Their central defender Mark Rudan is off to join former Sydney boss Pierre Littbarski at Avispa Fukuoka in Japan and as this is his last game, the home crowd are keen to recite their little ditty for him:
“Mark Rudan is a big blue man/Get past him if you f**kin’ can/Try a little trick/He’ll make you look a dick/He’s big Mark Ru-dan”
Most of the chants are of a dreadful throwback nature – United We Stand, Hey Jude, Nick Nack Padywack – I mean which credible football fans in 2007 would chant “Give a dog a bone”?
Sydney play in a kit similar to Wycombe Wanderers and the standard of football is pretty much like watching Wycombe despite the fact there are five players on the pitch who have played in England.
Sydney’s star man is former Middlesbrough striker Juninho but he doesn’t play tonight. By the time the teams take to the field Hayden Foxe (ex West Ham), Tony Popovic (Crystal Palace), Steve Corica (Wolves), Nicky Rizzo (Liverpool) and most curiously, Michael Bridges are in the respective line-ups.
Most of the players in the A-League are mid thirty-something former Socceroos – John Aloisi is probably the star name in the league at the moment.
As for Bridges, still only 29, the former Leeds and Sunderland man signed from Hull City in August forms a three-strong attack with Corica and rising star Alex Brosque, who is being watched in the crowd by new national boss Pim Verbeek.
Perth score twice late in the first half through Billy Celeski and soon after the break they are 3-0 up to the delight of their tiny contingent of visiting fans.

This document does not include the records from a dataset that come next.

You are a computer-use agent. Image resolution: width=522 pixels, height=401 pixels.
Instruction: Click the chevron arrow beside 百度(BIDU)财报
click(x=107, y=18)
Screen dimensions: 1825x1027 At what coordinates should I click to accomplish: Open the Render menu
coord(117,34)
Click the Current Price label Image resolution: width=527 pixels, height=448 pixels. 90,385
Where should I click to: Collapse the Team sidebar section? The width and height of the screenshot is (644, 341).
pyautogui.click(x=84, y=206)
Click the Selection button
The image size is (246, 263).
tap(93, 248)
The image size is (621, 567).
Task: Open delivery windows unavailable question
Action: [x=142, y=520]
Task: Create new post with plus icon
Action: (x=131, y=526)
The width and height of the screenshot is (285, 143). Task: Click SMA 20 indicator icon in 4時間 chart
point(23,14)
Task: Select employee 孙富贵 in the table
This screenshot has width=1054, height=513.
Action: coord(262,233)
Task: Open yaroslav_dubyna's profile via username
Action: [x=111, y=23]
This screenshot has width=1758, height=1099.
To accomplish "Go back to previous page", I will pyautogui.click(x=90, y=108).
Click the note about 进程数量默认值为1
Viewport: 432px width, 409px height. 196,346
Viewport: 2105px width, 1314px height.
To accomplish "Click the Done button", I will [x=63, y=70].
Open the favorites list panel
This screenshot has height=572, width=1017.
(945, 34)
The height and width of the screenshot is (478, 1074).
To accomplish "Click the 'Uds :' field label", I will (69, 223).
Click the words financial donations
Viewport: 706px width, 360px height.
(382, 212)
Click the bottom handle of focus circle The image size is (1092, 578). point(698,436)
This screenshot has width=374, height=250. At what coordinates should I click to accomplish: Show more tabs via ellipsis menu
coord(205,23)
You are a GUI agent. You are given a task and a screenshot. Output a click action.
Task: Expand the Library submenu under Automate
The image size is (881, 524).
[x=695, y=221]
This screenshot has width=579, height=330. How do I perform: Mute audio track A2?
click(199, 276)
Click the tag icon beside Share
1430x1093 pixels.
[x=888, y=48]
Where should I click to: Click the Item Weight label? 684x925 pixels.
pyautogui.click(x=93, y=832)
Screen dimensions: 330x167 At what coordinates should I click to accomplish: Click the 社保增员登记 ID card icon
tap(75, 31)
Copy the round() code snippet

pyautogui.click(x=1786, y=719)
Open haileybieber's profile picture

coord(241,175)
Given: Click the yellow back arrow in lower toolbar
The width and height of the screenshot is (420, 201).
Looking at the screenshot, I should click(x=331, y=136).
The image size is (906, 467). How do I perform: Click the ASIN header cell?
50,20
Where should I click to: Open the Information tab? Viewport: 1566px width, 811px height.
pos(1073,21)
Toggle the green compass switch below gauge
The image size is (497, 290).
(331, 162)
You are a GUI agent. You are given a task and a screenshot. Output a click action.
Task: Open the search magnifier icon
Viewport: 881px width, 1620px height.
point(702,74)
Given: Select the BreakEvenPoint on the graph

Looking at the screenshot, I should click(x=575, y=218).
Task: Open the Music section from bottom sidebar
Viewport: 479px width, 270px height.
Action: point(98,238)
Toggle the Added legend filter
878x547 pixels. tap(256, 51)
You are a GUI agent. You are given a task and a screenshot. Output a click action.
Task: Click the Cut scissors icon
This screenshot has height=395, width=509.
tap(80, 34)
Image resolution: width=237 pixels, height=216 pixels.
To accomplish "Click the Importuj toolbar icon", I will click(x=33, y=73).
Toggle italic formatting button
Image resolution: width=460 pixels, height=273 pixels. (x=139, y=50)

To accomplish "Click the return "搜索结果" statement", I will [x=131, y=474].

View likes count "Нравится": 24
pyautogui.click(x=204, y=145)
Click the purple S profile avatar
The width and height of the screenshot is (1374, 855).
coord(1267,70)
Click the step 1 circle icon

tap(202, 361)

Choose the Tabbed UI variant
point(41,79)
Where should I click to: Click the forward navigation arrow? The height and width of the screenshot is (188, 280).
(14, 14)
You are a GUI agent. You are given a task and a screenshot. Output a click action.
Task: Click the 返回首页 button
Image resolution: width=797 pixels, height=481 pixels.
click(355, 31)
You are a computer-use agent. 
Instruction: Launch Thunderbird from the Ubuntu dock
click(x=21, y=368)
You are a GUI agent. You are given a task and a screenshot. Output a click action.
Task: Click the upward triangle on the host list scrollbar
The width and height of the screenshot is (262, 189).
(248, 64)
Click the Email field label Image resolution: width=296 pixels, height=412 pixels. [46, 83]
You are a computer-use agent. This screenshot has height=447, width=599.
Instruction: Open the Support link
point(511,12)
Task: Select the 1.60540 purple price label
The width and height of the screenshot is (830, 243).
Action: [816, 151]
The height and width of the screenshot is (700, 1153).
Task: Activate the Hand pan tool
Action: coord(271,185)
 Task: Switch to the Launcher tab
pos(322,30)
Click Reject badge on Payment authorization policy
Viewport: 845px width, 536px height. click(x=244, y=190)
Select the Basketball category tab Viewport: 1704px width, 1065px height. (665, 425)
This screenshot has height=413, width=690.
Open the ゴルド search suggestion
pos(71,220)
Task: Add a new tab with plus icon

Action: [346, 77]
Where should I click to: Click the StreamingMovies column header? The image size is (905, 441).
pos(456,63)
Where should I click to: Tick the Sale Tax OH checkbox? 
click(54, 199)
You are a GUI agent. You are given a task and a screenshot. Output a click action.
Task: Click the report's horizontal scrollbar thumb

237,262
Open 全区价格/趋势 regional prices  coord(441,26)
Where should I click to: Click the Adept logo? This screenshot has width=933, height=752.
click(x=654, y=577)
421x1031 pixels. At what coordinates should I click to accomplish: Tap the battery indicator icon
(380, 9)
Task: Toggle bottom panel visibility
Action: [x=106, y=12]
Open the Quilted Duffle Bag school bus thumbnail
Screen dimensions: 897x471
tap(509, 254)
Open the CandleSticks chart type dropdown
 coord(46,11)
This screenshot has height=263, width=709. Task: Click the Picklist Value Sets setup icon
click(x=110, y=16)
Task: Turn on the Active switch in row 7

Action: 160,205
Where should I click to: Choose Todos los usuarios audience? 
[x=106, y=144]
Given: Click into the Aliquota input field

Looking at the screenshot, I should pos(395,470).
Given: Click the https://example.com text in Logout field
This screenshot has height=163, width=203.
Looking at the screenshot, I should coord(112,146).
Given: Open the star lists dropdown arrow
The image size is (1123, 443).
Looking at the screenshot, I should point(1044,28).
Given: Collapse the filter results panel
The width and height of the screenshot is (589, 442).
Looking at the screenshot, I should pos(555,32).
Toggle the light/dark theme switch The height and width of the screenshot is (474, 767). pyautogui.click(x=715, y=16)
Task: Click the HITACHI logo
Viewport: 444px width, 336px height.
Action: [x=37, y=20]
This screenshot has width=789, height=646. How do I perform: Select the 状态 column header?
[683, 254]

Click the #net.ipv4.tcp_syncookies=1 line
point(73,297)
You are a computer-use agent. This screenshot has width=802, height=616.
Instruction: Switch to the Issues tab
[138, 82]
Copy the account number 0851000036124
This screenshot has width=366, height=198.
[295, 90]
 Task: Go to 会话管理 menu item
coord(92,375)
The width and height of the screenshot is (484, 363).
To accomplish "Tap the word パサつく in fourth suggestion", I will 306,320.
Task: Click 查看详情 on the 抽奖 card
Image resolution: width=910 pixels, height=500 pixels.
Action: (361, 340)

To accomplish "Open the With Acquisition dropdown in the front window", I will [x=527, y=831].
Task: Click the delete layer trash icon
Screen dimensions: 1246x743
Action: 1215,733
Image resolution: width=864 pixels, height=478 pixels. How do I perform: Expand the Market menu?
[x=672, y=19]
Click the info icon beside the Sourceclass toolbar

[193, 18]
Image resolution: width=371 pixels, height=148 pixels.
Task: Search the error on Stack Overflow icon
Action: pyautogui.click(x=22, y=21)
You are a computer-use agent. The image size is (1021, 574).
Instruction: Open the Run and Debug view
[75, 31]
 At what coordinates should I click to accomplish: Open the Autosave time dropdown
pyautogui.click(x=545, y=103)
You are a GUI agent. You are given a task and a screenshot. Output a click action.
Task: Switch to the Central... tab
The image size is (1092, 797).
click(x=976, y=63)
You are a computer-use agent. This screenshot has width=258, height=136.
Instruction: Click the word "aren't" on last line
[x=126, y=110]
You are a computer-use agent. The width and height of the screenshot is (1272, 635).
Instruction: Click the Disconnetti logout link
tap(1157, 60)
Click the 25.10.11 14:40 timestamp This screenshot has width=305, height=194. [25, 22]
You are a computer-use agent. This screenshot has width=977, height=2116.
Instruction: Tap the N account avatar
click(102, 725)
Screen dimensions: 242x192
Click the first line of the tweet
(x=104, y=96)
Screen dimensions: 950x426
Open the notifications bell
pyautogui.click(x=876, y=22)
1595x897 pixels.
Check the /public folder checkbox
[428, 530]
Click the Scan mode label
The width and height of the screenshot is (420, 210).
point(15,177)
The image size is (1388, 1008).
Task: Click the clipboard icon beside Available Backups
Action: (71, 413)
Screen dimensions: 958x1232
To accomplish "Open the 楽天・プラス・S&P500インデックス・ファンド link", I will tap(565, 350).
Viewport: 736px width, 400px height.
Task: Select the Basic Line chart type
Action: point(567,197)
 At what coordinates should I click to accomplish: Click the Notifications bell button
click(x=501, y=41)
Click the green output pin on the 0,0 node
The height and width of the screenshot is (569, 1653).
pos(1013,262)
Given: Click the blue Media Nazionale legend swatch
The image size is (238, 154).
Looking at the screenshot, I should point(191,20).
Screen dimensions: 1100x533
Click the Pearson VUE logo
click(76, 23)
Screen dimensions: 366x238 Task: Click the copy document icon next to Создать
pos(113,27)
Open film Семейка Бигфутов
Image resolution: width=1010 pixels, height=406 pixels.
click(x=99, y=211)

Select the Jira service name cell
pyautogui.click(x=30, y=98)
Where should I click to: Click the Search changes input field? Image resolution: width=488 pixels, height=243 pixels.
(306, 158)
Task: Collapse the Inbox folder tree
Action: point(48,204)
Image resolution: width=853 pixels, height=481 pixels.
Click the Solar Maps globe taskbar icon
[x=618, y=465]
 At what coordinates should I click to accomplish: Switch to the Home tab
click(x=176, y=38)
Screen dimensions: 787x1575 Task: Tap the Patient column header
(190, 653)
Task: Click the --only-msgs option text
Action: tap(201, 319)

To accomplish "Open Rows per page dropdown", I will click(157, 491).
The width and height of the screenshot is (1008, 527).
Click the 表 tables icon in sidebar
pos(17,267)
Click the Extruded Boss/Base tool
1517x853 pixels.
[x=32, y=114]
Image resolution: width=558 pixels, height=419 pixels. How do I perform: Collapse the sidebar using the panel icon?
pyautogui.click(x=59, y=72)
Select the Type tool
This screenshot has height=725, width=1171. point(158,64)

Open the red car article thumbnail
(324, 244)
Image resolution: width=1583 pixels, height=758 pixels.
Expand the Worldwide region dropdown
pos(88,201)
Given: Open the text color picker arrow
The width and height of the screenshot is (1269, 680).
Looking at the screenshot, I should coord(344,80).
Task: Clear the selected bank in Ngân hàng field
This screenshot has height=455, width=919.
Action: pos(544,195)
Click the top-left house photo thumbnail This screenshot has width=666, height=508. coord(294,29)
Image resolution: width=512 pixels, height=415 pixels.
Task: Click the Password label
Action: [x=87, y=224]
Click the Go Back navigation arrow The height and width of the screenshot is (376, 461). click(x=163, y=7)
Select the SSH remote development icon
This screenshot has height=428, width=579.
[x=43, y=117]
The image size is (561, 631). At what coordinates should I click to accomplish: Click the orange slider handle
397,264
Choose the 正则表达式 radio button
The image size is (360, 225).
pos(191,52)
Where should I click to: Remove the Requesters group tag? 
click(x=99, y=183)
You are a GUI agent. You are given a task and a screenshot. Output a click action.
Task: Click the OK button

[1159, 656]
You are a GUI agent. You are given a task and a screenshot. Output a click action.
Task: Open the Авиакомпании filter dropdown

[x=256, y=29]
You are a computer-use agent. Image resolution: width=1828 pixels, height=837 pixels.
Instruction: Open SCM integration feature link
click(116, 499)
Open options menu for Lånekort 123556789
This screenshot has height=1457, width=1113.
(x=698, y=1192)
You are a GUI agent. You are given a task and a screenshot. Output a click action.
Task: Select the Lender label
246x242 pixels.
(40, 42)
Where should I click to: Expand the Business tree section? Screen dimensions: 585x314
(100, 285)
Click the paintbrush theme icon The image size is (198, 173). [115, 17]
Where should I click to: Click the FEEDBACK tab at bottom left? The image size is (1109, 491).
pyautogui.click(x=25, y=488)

Steve Corica pulls one back straight away but by the time Michael Bridges slots in a 90th minute goal, Perth have scored again with Celeski completing his hat-trick and the game finishes 4-2 to the away team.
The football, to be honest, was shocking. – It’s easy to see how the standard of football in a nation like Australia drops when the best players are asleep in Europe waiting to play in the top flights in England, Scotland, Holland and Germany later that day.
But then football is way down most Australians list of sports they follow behind cricket, rugby, Aussie rules and surfing, so that may be why attending a match here feels like being in a timewarp.
Oh, and just to complete the retro feel to the whole occasion, a punch-up between two booze-fuelled Sydney fans breaks out just yards from me as the game draws to a close.
And to think just a few weeks ago Sydney beat David Beckham’s LA Galaxy 5-3 in the same stadium. It seems tonight the only thing worth beating was a path to the pub for a post-match pint.